● **DATA SHOWN**:
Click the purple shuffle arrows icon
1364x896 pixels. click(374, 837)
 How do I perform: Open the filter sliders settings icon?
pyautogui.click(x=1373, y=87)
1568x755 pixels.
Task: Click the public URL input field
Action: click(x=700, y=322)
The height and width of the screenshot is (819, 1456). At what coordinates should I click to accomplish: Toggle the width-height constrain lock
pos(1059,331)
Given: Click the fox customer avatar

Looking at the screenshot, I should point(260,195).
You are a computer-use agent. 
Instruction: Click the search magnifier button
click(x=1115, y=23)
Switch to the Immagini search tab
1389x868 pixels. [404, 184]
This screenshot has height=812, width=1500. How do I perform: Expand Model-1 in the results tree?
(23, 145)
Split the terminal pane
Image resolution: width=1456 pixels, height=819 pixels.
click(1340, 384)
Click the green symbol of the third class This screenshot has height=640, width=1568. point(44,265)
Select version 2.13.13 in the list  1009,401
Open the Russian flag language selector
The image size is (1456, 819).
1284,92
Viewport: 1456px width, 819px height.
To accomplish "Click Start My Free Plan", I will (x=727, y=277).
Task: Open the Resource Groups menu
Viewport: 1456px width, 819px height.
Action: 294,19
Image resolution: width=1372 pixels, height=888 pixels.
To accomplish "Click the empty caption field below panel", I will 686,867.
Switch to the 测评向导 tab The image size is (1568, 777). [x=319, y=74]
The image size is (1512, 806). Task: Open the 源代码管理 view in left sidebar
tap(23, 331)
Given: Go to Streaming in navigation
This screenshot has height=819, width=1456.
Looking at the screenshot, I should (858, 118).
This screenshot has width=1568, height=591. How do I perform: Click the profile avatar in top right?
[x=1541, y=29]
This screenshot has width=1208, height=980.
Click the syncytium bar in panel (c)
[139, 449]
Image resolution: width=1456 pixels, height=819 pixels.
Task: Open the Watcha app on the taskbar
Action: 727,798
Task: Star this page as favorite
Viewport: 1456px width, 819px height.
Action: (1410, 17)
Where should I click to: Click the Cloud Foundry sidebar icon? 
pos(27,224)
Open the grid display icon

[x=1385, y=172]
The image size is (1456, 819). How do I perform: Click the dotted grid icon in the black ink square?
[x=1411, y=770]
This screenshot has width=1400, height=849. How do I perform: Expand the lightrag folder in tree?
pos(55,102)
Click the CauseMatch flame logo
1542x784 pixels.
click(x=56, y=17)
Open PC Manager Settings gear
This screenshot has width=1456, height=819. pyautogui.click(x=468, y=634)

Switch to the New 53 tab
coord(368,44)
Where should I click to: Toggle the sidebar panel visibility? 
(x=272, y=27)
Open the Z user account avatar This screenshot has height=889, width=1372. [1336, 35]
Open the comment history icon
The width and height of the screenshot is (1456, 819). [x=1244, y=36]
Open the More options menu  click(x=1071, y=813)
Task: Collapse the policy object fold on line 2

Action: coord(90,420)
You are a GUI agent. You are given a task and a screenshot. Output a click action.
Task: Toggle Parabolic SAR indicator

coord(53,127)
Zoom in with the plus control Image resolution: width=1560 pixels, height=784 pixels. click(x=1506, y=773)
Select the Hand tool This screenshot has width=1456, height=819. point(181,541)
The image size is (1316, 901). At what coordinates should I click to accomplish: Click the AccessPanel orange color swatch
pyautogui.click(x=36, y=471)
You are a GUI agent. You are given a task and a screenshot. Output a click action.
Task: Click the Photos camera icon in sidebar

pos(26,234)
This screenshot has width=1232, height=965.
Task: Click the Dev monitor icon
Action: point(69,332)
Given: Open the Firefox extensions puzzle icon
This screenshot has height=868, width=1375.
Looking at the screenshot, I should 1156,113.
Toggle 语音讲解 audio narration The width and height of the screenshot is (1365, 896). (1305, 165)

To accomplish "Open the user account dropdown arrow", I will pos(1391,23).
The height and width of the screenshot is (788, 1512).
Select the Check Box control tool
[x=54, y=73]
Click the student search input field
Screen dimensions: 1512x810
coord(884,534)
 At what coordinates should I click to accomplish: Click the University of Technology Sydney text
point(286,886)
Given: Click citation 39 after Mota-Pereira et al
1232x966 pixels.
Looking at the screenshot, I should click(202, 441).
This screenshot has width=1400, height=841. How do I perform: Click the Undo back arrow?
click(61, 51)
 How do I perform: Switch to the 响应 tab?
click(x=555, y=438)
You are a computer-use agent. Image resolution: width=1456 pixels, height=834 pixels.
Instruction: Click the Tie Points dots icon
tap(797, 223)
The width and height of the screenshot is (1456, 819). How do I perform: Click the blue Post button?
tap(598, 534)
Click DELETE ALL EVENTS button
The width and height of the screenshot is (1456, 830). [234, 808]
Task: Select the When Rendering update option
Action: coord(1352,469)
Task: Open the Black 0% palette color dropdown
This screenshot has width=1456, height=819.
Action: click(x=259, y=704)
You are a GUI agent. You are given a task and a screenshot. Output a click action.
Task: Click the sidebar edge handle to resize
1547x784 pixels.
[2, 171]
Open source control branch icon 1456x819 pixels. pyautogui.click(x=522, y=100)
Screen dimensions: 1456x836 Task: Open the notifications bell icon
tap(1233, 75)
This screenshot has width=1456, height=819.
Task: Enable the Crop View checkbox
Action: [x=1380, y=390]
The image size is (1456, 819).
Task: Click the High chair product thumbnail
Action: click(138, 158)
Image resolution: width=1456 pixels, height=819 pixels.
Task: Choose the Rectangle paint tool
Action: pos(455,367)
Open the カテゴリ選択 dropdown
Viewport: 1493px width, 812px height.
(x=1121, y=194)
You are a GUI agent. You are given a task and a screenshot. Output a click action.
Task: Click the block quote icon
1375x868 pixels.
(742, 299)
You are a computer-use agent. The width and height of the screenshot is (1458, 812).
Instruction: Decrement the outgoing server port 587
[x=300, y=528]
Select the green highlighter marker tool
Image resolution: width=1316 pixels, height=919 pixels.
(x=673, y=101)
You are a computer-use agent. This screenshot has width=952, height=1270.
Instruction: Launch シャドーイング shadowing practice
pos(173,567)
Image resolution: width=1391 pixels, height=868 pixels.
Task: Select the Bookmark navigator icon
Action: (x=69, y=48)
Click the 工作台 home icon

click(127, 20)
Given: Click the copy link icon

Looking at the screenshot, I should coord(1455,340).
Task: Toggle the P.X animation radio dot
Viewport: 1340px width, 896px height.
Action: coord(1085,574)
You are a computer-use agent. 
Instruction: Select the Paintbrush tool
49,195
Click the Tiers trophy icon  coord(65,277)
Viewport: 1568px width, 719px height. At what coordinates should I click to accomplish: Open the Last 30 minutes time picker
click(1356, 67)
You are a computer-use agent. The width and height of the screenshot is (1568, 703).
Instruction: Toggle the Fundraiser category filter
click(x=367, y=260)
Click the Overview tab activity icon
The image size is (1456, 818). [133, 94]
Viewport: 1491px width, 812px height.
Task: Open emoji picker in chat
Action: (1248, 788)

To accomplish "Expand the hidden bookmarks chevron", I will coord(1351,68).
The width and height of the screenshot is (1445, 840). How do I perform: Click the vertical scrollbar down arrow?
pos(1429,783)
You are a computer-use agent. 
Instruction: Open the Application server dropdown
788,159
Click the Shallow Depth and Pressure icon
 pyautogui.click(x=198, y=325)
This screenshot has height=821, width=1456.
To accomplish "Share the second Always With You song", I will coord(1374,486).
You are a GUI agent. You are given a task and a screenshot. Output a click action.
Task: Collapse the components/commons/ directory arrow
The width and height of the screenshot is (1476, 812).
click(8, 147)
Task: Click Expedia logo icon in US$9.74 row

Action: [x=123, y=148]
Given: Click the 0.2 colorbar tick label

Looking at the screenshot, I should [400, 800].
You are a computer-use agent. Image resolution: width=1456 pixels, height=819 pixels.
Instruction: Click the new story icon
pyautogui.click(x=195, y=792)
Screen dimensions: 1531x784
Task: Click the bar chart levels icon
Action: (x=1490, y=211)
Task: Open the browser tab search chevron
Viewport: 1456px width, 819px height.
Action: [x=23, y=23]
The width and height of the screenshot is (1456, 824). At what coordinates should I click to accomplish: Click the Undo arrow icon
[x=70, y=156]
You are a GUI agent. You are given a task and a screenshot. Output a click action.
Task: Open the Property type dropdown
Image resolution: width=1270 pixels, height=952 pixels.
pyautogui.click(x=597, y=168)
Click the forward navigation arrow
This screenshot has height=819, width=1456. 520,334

● **WORK ITEM**:
Where a line of the records has the string "will", return that line.

● **EXERCISE RESULT**:
To accomplish "Click Start My Free Plan", I will (x=727, y=277).
To accomplish "Click the empty caption field below panel", I will 686,867.
To accomplish "Open the user account dropdown arrow", I will pos(1391,23).
To accomplish "Expand the hidden bookmarks chevron", I will coord(1351,68).
To accomplish "Share the second Always With You song", I will coord(1374,486).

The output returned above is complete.